Opinion
CIVIL ACTION Case No. 07-2503-CM.
March 13, 2008
MEMORANDUM AND ORDER
Plaintiff filed this action for breach of contract, promissory estoppel, and quantum meruit. Three weeks before plaintiff filed this action, defendant filed a case against plaintiff in the United States District Court for the Central District of California. In that action, defendant asserts claims for breach of contract and declaratory judgment. The matter is before the court on defendant's Motion to Stay this Action (Doc. 13) and plaintiff's Rule 40.1 Motion to Transfer Judicial Assignment (Doc. 10). Because the first-to-file rule controls the issues, defendant's motion to stay proceedings is granted and plaintiff's motion to transfer is denied without prejudice as moot.
As part of the inherent power to control its docket, the district court has the power to stay proceedings pending before it. Landis v. N. Am. Co., 299 U.S. 248, 254 (1936); Pet Milk Co. v. Ritter, 323 F.2d 586, 588 (10th Cir. 1963); Barton Solvents, Inc. v. Sw. Petro-Chem, Inc., 836 F. Supp. 757, 763 (D. Kan. 1993). The power will be used within the discretion of the court to provide economy of time and effort for itself, and for counsel and litigants appearing before the court. Landis, 299 U.S. at 254; Barton Solvents, 836 F. Supp. at 763.
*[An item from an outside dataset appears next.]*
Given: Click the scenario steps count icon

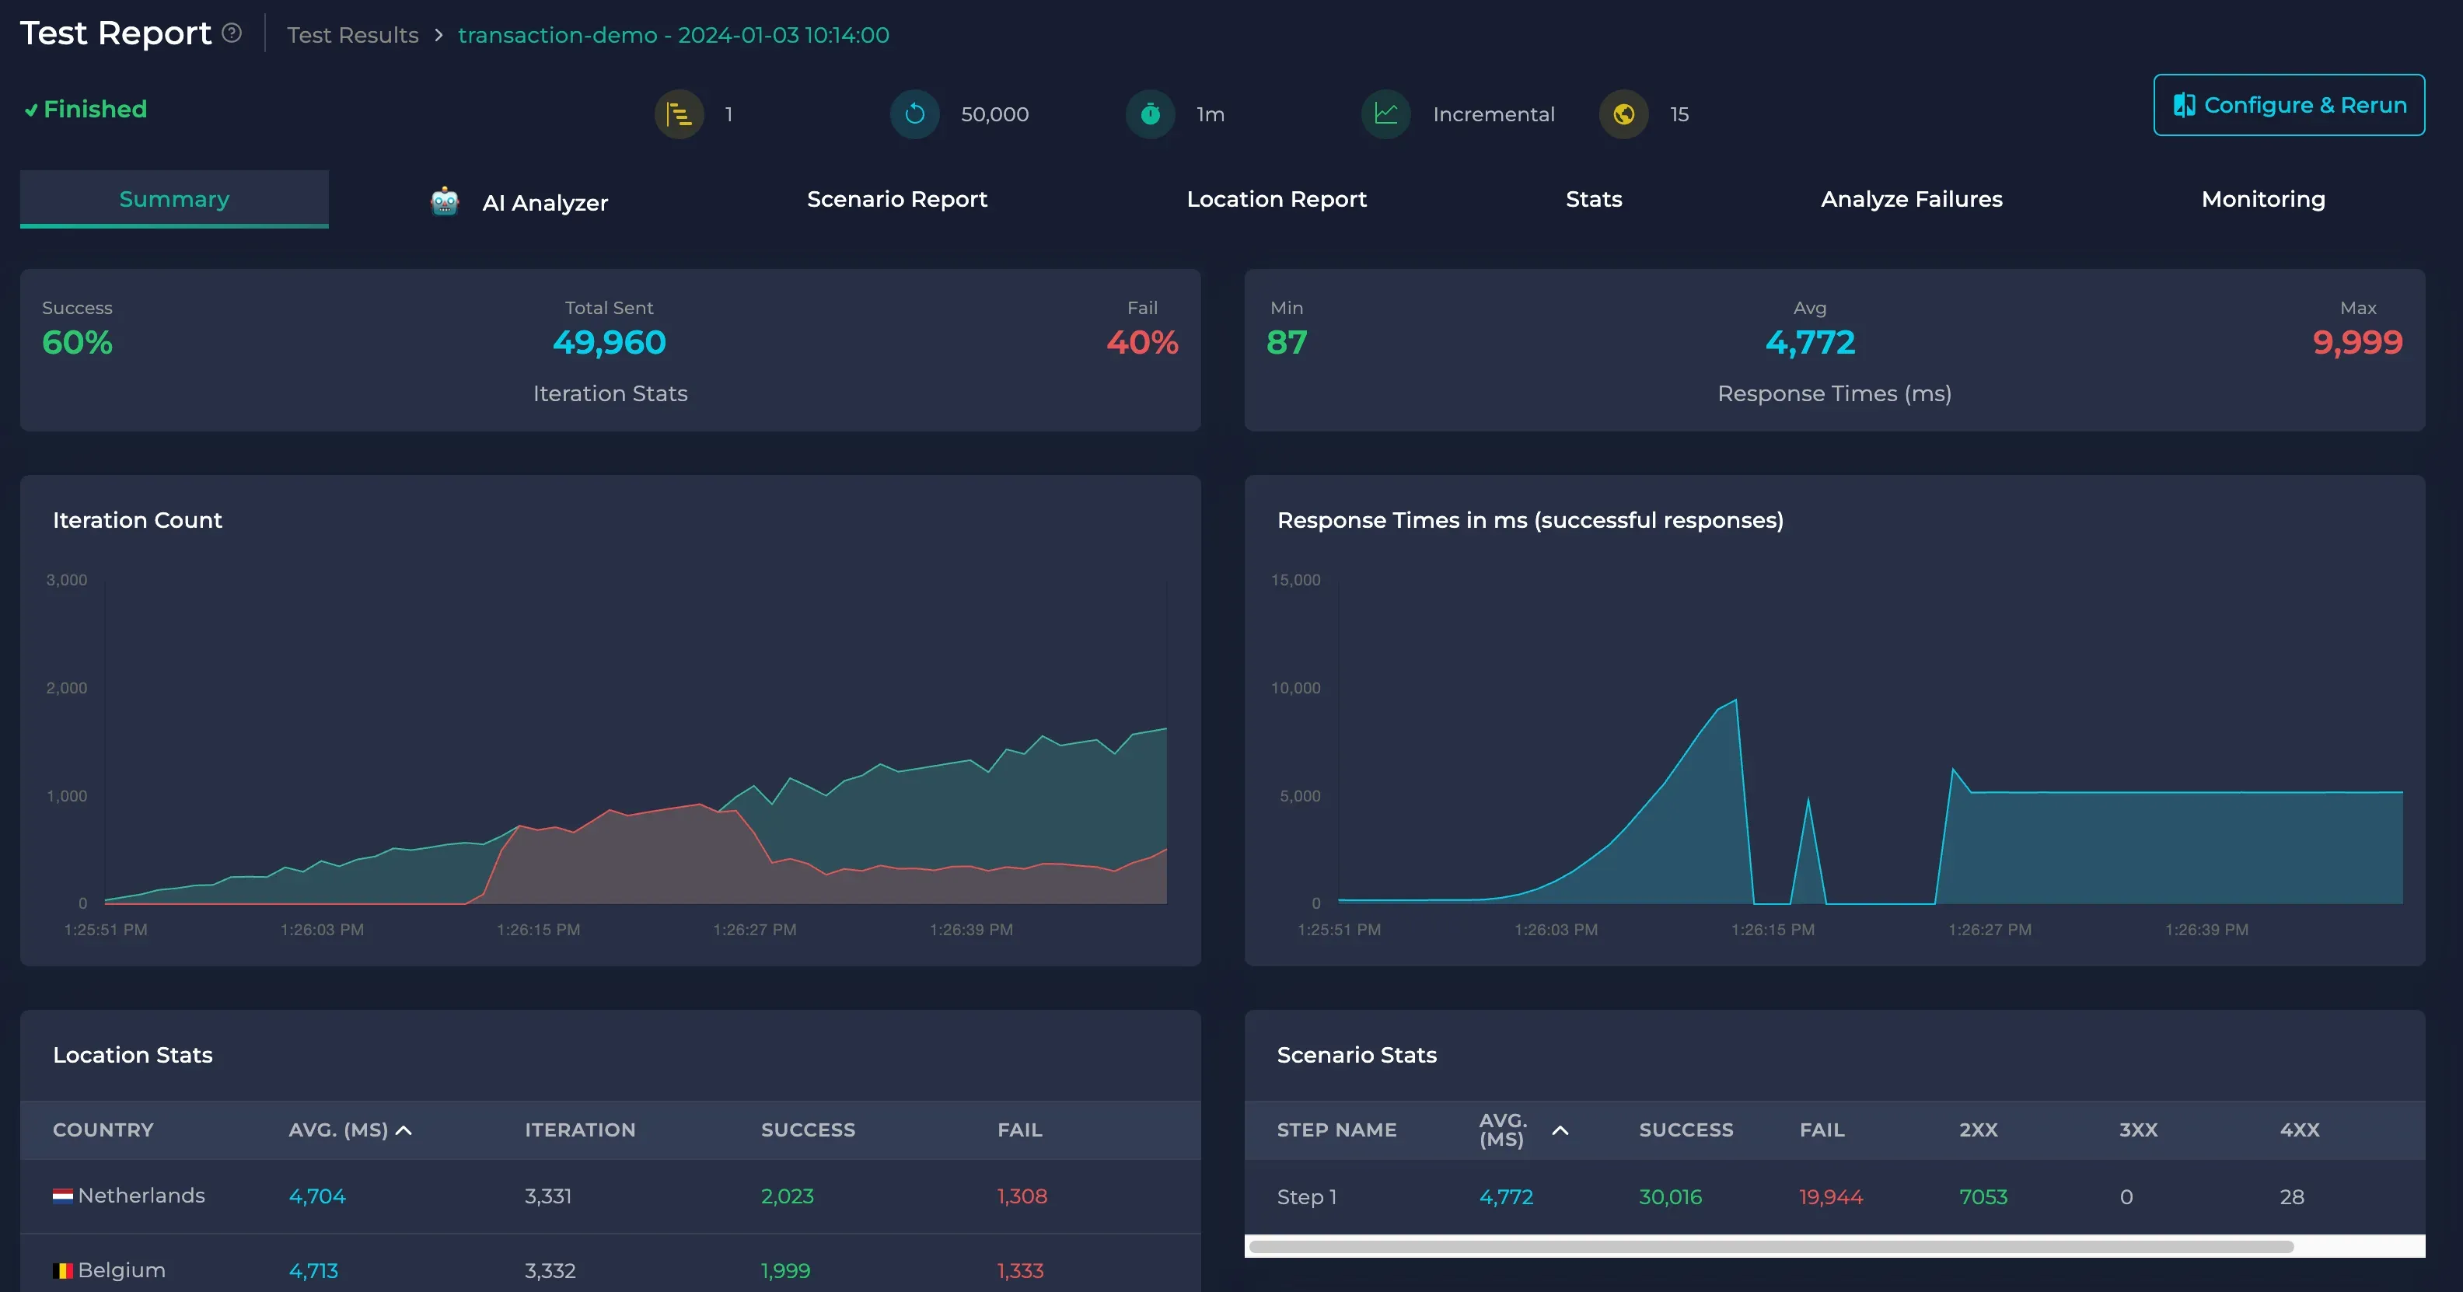Looking at the screenshot, I should (679, 115).
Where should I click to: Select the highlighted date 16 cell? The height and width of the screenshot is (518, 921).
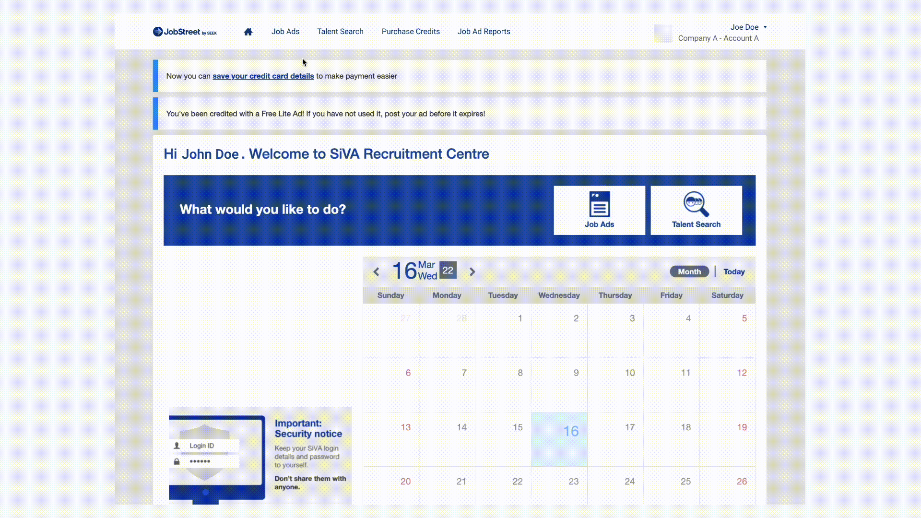tap(559, 439)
Federal courts have developed a general rule to apply to situations in which essentially the same issues and litigants are involved in two substantially identical causes of action before federal courts in different districts. The first-to-file rule provides that the court where jurisdiction first attaches should make the determination of the appropriate venue to decide the case, and the second court will decline to act until proceedings in the first court terminate. See Cessna Aircraft Co. v. Brown, 348 F.2d 689, 692 (10th Cir. 1965). The principle underlying the rule is to avoid duplicative litigation. Substantial similarity in the parties and issues is sufficient to invoke application of the rule. See Commodity Futures Trading Comm'n v. Chilcott Portfolio Mgmt., Inc., 713 F.2d 1477, 1485 (10th Cir. 1983).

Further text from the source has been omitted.